ACTIVITY: Could you set down every record exactly as it appears?

DATASET EXTRACT:
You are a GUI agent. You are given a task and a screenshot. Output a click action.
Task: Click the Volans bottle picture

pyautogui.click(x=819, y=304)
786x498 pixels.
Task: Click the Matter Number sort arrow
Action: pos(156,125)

RESPONSE BOX:
You are a GUI agent. You are given a task and a screenshot. Output a click action.
Task: Click the Volans bottle picture

pyautogui.click(x=819, y=304)
786x498 pixels.
Task: Click the Matter Number sort arrow
Action: pos(156,125)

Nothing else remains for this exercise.